Ninja Terminator is a 1985 film released in the US by the companies IFD and Filmark, directed, written, and edited by Godfrey Ho. It stars Richard Harrison as Ninja Master Harry MacQueen, Jack Lam as Jaguar Wong, Hwang Jang-lee (accredited as Wong Cheng Li) as Tiger Chan. Godfrey Ho frequently created movies by filming scenes that he then added to pre-existing films, re-cutting it together and dubbing over the actors with his own dialogue in order to create a new story. Similarly, Ninja Terminator reuses over 50% of its footage from a Korean film The Uninvited Guest Of The Star Ferry (1984). IFD owned the international sales rights for the film and decided to insert Caucasian actors into the film in the hopes it would then do better overseas. Ho did this and added ninjas to the storyline, as he usually did for his films. The new footage introduced a storyline about ninjas hunting for pieces of a magical statue.

Plot
A villainous Ninja Empire is celebrating its twentieth anniversary of rulership. The leader, Supreme Ninja, celebrates by having his three greatest warriors - Ninja Masters Tamashi, Baron, and Harry MacQueen - bring him the three pieces of a gold bust known as the Golden Ninja Warrior. When the three pieces - two separated arms, each holding a small sword, and a head/torso - are united, it makes the owner impervious to harm from blades. Believing the Empire is in need of reform and that the Supreme Ninja is too dangerous to possess such power, the three Ninja Masters steal and separate the pieces of the Golden Ninja Warrior.

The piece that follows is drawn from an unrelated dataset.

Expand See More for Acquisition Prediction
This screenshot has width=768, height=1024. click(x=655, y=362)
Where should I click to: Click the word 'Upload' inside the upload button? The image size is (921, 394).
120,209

The Ninja Empire seeks out these rogue ninjas in order to retrieve the missing pieces of the shrine. Two years after the theft of the statue, the warrior Karada kills the rogue ninja Tamashi, retrieving the body of the Golden Ninja Warrior for the Empire and bringing it to his trusted warrior Yamato. Ninja Master Baron, now a crime lord, tells his lieutenant Tiger Chan to see if Tamashi entrusted the statue's body to his brother Ikaza or his sister Michiko. Unable to find it, Tiger's agents kill Ikaza. The glib warrior Jaguar Wong learns of this and informs his employer, Ninja Master Harry. On Harry's advice, Jaguar leaves to protect Michiko from Tiger Chan, defeating several agents. When he attempts to warn her about the danger of the Golden Ninja Warrior, she doesn't know what she's talking about and mistakes his questions for threats. The Supreme Ninja's warrior Yamato dons a red ninja uniform and attacks Harry with one of Baron's throwing stars, then attacks Baron with one of Harry's throwing stars. Harry and Baron suspect that each other has decided to unite the Golden Ninja Warrior and attain its power.

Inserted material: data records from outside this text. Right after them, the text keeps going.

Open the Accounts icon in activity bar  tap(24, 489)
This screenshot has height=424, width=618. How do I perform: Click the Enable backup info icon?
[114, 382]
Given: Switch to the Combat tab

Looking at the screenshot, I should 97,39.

Jaguar Wong reunites with his former lover Lily. After spending the night together, Lilly explains that they cannot see each other again because she is now romantically involved with Tiger's right-hand man Victor Lee. Meanwhile, Ninja Master Harry and Ninja Master Baron, each the other has already tried to assassinate them. After each shows the throwing star used against them, Harry concludes that Yamato is the true culprit, as he had access to throwing stars they used when they all still worked for the Ninja Empire. Harry suggests that the Supreme Ninja's warrior Yamato killed Tamashi and then tried to trick him and Baron into killing each other by planting the stars. He suggests he and Baron work together rather than against each other.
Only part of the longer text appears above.